Publié sur Voix Arabes

Relancer l’intégration en Méditerranée : pourquoi la région MENA a tout à y gagner

Bateaux amarrés dans le port de Tunis. Bateaux amarrés dans le port de Tunis.

Il y a 25 ans, les pays de la région méditerranéenne s’engageaient avec force à faire de la Méditerranée un espace commun de paix, de stabilité et de prospérité à travers la déclaration de Barcelone (a). L’anniversaire de cette déclaration doit nous rappeler que les pays riverains de la Grande bleue y affirmaient alors leur volonté de renforcer la coopération économique, favoriser les échanges et l’investissement, faciliter les transferts de technologie, resserrer les liens et promouvoir une coexistence pacifique.

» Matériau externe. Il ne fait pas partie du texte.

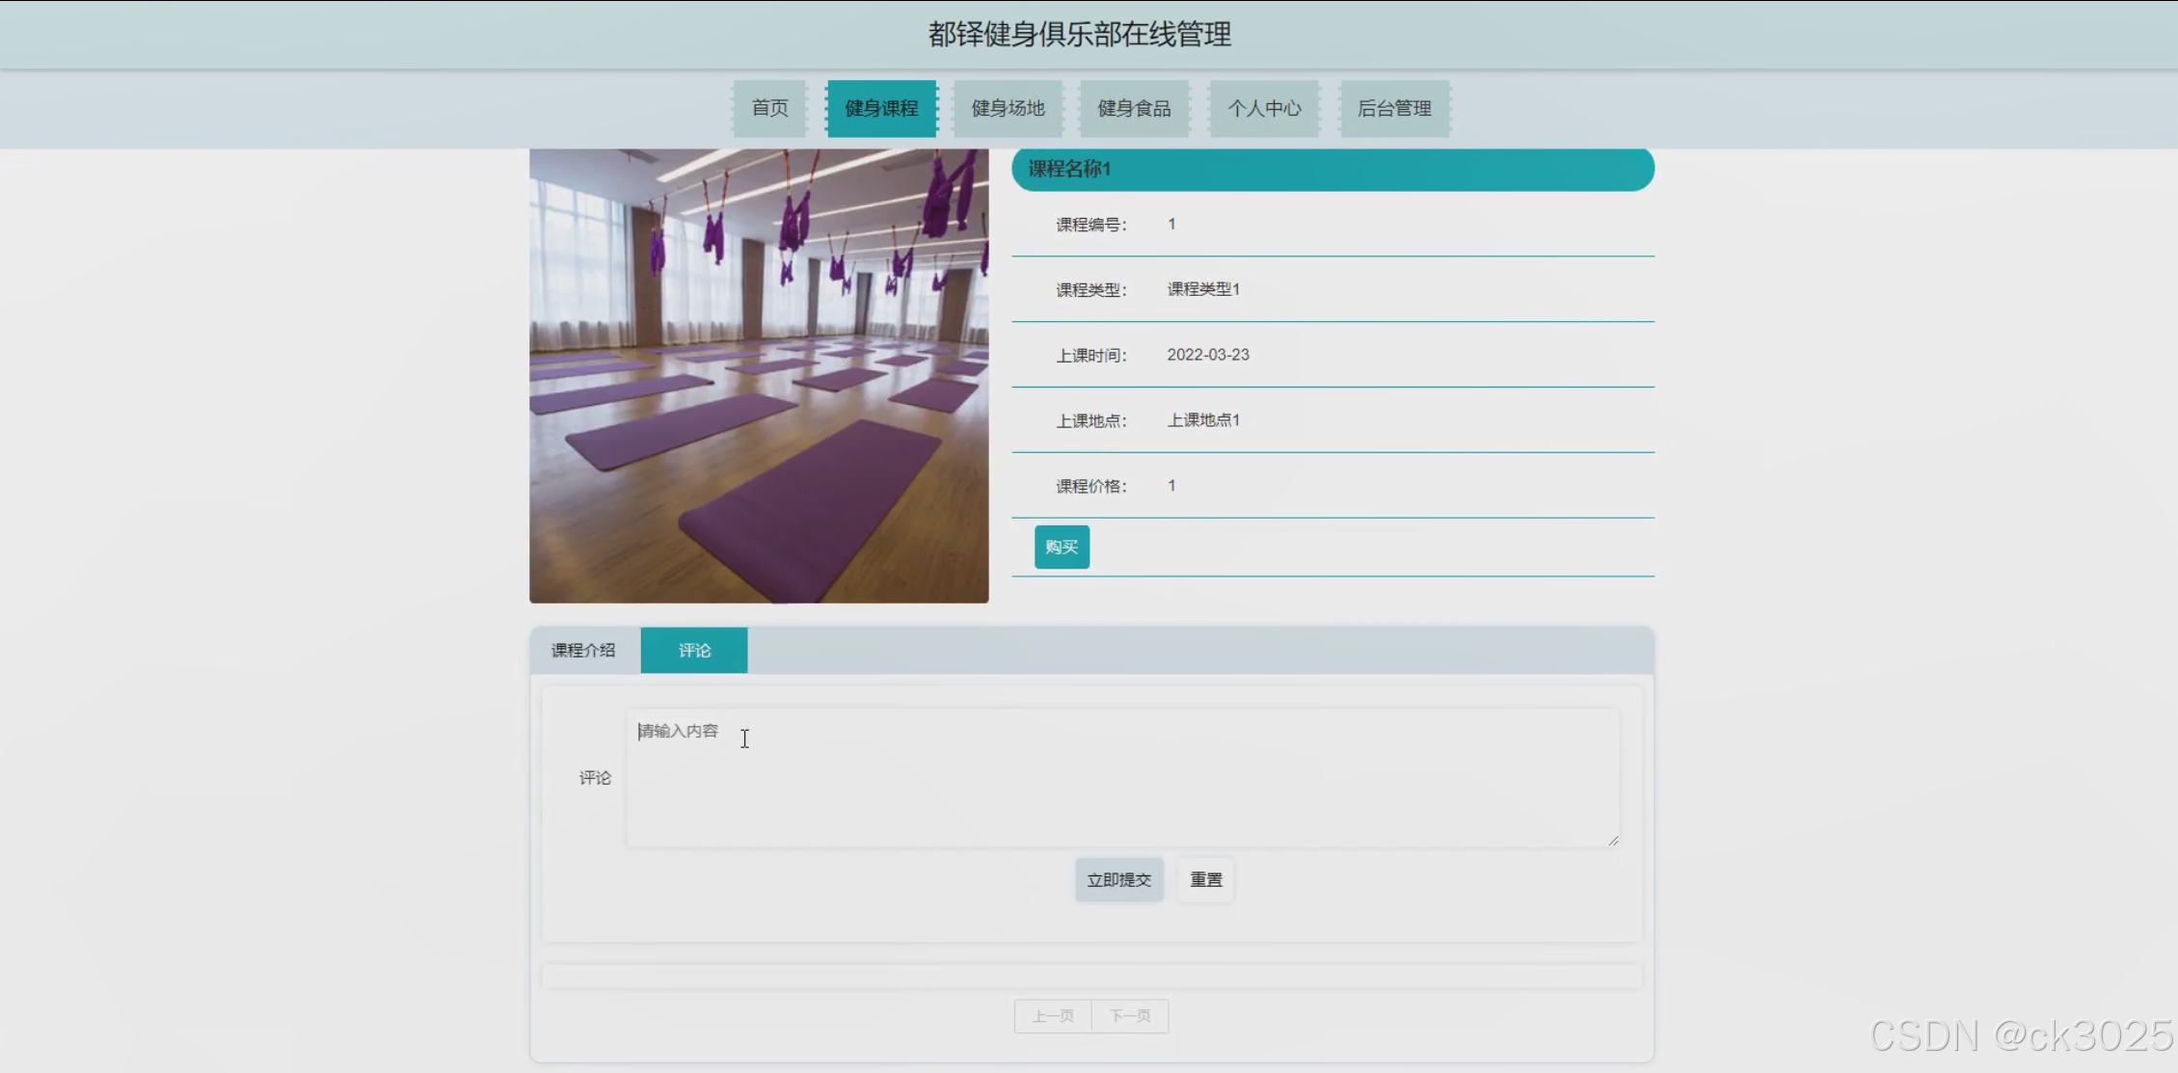Screen dimensions: 2178x1073
Task: Go to next page with 下一页
Action: click(x=1130, y=1016)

La donne a profondément changé depuis. La moitié environ des flux mondiaux de production, d’échange et d’investissement transitent depuis ces dernières décennies par des chaînes de valeur mondiales. Dans le même temps, le changement climatique conduit à réfléchir à l’impact environnemental du commerce. Enfin, la numérisation a gagné toutes les étapes des processus organisationnels et opérationnels, avec son lot de nouveaux défis en termes de compétences et d’infrastructures, mais aussi la promesse d’une intégration plus rapide et plus aboutie. Cette nouvelle réalité questionne notre vision de l’intégration régionale et des politiques connexes à élaborer.

Un certain nombre de problèmes restent en suspens dans le bassin méditerranéen : des obstacles liés à l’économie politique sont à l’origine d’une contreperformance de l’intégration régionale ; à lui seul, le commerce s’est révélé insuffisant pour porter les objectifs d’intégration sur une échelle socioéconomique globale ; et les réformes sectorielles accompagnant les stratégies de croissance inclusive — en particulier celles qui visent les plus vulnérables, les femmes et les jeunes — se font toujours attendre.

Les raisons de cet insuccès

Aujourd’hui, le potentiel de l’intégration en Méditerranée reste largement inexploité. La dynamique doit être relancée. Deux rapports récents, Commercer ensemble : vers une relance de l’intégration de la région Moyen-Orient et Afrique du Nord à l’ère post-COVID (Banque mondiale) et Enhancing Mediterranean Integration (Centre pour l’intégration en Méditerranée), analysent les principales options politiques pour trouver un équilibre entre les réformes intérieures et celles visant à accroître et diversifier les échanges régionaux, dans l’objectif ultime de promouvoir une croissance inclusive et d’améliorer le bien-être des populations dans l’ensemble de la région.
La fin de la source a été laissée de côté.